- Objective -
Copy the listing below line for line without changing anything, but leave out the pictures.

- Target position listing -
- - - -

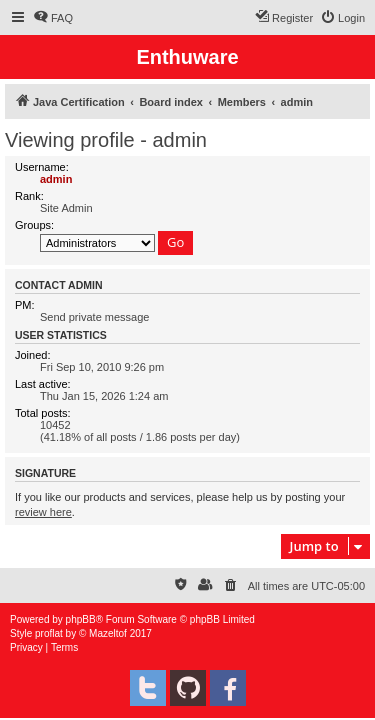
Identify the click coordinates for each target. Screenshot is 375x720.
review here (43, 512)
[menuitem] (53, 18)
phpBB (81, 619)
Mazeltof (108, 633)
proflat (49, 633)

- - - -

- Completed task -
Identify the click coordinates for each target. Screenshot is 375x720.
review here (43, 512)
[menuitem] (53, 18)
phpBB (81, 619)
Mazeltof (108, 633)
proflat (49, 633)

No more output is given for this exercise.